Cultural exchange and spread has happened throughout the human past. The problem arises when certain forms of cultural spread also signify a uniformisation project by external cultural dominance with the active connivance of government, media, and business, behind the fig-leaf of “unity in diversity.” Their combined power is immense.

With deracinated elites of vernacular origin as collaborators, their project has started acquiring the qualities that US conservative political strategist Karl Rove had in mind when he said: “We’re an empire now, and when we act, we create our own reality.” This reality is created when ostensibly “national” TV channels carry a Diwali icon on their screen on Diwali day but never on Kali Puja or Onam, hence signalling not so subtly what it means by “Indian.” A North-Indian Bania’s domestic culture is “Indian” without qualifications but a Bengali’s Kali Puja is not similarly “Indian” but a variant or a quirk.

One-way cultural entry on the back of money, media, and political power is cultural aggression. I cannot think of any religious spread from Kali-land or Onam-land into Diwali-land but the opposite is progressively true. In this particular scheme of unidirectional entry, Diwali is not alone. It comes with things as disparate as CBSE, Holi, and Hindi, with the pace quickening in the post-liberalisation period.

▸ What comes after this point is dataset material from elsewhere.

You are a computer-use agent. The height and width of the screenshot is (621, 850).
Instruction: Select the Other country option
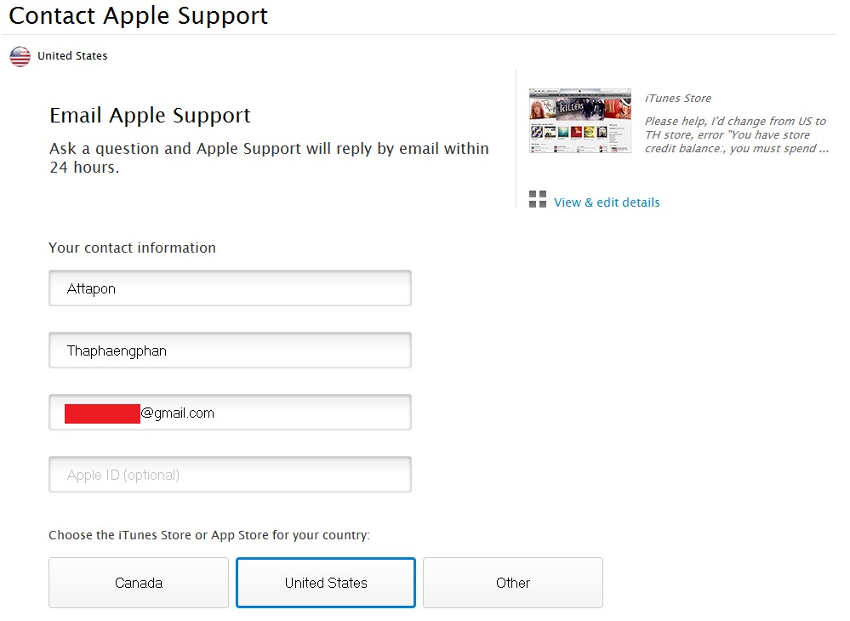(512, 583)
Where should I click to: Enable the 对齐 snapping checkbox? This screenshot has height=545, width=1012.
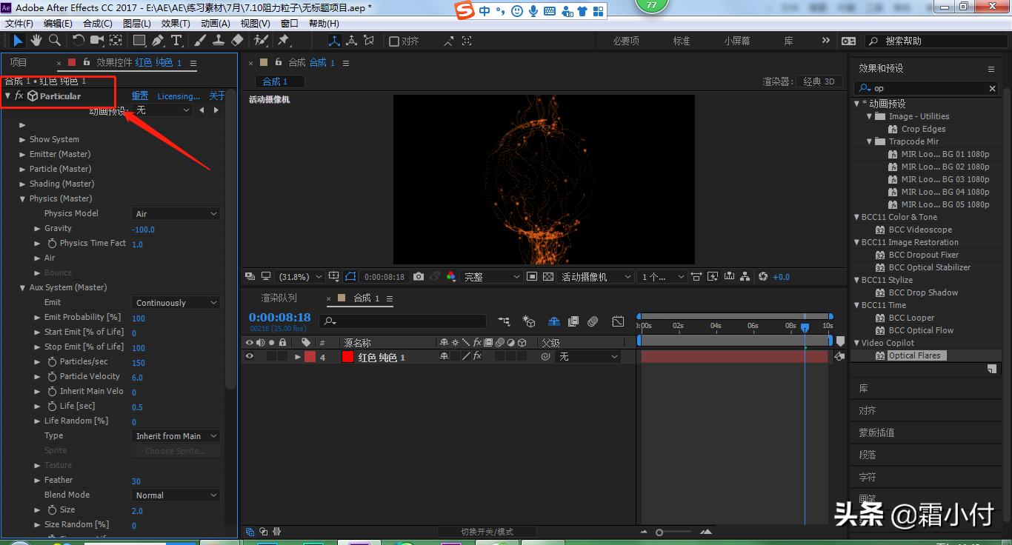[394, 41]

Join those apparently disparate dots and the contours of the post-1990 Bharatmata is revealed. Whose “local” becomes “national” and whose “local” disappears when ideas like “all India” and “mainstream” are evoked? Why is the direction of traffic in this supposedly two-way street so predictable? Why does the ruling party and its leading star focus most of his political energy and reaps maximal benefits in areas where Diwali is the uncontested name for the festival of lights? In all of this, what is the lesson for us, the still non-Diwali people?

While Kali Puja has a non-vegetarian overtone, Diwali signifies quite the opposite. Around Kali Puja time, why are there no “Diwali Dhamaka” deals for a wholesome biriyani in the non-vegetarian land of Bengal, something that’s common during Durga Puja? These are subtle undercurrents with far-reaching consequences for Bengal’s social fabric. Kali Puja is primarily a religious festival, around which other rituals like Bhoot Chaturdashi are woven. All of these entail generationally handed down customs of eating, behaving, and being.

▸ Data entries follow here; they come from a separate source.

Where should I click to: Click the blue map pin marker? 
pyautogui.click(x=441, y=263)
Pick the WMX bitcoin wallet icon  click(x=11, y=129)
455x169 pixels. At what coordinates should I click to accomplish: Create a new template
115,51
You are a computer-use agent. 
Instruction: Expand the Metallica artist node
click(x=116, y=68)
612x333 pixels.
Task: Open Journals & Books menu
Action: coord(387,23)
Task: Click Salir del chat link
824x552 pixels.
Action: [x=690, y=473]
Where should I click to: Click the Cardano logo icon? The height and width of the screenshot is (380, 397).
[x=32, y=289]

Bengal, in the face of state-sponsored, money-powered, media-assisted cultural aggression, is undergoing a hollowing-out of richness and long-preserved and celebrated ways of life. The resultant Anglo-Hinduisation of public culture is a poor replacement. Interestingly, Chhat Puja of Biharis hasn’t encroached in the Bengali cultural space in the way Diwali has, while the ethnic observers of Chhat Puja far outnumber Diwali’s ethnic celebrators in Kolkata. So the Diwali effect isn’t due to the cultural mixing that happens due to mere physical presence of cultural “others,” but the expansion of outside ideology wedded to power.

Will this encroaching front invoke a wall of resistance from Mother Kali, the protector of her earthly children, whose cultures and identities are under siege? Time will tell.